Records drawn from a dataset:
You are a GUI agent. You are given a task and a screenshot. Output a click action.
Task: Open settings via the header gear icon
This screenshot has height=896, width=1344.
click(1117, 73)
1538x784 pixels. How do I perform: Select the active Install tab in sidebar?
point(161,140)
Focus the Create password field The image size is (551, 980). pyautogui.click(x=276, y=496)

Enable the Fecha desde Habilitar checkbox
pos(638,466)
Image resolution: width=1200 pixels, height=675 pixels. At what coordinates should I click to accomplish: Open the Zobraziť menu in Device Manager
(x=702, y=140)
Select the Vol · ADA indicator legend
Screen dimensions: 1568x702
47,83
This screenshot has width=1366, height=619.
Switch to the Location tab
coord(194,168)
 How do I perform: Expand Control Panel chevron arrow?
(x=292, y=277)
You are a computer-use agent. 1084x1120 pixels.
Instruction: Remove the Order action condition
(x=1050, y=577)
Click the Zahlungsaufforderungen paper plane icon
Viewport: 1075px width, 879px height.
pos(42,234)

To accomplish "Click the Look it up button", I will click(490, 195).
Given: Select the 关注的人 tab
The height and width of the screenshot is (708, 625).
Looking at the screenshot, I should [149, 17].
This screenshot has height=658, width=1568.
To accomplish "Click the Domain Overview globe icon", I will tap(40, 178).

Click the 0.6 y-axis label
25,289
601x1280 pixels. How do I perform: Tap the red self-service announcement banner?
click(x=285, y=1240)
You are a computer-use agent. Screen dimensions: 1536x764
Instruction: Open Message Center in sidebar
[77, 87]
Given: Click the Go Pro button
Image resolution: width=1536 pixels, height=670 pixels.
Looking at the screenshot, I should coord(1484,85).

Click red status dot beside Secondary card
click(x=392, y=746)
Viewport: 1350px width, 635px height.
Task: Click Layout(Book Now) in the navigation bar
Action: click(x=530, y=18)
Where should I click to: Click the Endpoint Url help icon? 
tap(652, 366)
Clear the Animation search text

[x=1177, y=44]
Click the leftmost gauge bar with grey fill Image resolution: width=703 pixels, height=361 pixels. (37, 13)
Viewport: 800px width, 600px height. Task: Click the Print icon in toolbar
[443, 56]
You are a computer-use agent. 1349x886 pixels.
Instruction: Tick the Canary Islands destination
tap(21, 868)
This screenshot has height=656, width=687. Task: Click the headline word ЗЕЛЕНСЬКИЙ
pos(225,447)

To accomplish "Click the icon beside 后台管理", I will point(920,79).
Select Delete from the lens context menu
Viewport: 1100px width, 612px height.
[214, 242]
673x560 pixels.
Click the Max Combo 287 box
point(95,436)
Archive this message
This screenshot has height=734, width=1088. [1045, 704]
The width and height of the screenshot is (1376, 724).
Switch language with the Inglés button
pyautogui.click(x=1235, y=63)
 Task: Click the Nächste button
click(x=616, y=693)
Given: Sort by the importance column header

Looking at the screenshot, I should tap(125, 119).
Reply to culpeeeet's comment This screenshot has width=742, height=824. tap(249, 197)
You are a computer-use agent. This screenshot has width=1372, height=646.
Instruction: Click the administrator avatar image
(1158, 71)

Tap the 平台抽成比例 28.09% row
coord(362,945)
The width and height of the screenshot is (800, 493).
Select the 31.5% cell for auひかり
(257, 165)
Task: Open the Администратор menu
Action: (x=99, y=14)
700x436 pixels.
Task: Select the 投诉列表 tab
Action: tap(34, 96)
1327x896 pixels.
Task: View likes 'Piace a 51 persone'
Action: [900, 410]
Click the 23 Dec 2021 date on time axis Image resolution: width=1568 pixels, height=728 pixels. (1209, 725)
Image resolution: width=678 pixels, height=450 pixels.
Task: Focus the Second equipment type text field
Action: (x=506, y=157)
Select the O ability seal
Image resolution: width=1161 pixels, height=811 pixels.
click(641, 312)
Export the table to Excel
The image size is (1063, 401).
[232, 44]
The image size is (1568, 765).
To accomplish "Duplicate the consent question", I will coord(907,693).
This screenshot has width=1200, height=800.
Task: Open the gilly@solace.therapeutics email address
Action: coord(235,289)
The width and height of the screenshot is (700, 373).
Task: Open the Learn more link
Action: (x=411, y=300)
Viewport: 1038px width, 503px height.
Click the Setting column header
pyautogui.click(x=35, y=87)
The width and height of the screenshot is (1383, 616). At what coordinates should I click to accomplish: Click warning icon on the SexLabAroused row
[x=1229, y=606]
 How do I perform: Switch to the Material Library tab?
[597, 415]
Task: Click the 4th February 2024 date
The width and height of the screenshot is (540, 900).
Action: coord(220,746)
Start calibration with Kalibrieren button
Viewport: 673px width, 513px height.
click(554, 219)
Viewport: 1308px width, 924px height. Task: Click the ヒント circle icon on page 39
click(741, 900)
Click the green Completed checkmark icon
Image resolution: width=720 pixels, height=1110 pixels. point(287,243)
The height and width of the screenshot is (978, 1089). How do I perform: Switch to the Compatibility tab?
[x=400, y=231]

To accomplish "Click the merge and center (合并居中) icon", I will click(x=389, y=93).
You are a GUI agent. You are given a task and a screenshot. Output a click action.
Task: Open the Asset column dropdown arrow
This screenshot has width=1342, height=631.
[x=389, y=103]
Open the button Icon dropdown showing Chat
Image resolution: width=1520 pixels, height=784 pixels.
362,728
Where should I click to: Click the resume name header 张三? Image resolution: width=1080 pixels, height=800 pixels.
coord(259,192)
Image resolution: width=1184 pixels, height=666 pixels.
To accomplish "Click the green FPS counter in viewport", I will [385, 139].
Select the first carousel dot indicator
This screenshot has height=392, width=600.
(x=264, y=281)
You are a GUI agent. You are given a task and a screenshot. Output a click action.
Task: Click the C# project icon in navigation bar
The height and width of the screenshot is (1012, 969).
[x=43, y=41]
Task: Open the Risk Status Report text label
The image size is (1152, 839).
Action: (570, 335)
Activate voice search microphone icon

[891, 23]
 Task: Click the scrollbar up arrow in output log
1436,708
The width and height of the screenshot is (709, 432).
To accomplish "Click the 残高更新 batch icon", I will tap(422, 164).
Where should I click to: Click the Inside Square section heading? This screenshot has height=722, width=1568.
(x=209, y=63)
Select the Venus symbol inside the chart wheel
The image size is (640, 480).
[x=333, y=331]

## What you should do
From the line containing "The height and width of the screenshot is (1012, 969)." down to the final line of the data, write out every line exactly; both the first and last of these belong in your answer, and nothing else does.

## Answer to the problem
The height and width of the screenshot is (1012, 969).
[x=43, y=41]
Task: Open the Risk Status Report text label
The image size is (1152, 839).
Action: (570, 335)
Activate voice search microphone icon

[891, 23]
 Task: Click the scrollbar up arrow in output log
1436,708
The width and height of the screenshot is (709, 432).
To accomplish "Click the 残高更新 batch icon", I will tap(422, 164).
Where should I click to: Click the Inside Square section heading? This screenshot has height=722, width=1568.
(x=209, y=63)
Select the Venus symbol inside the chart wheel
The image size is (640, 480).
[x=333, y=331]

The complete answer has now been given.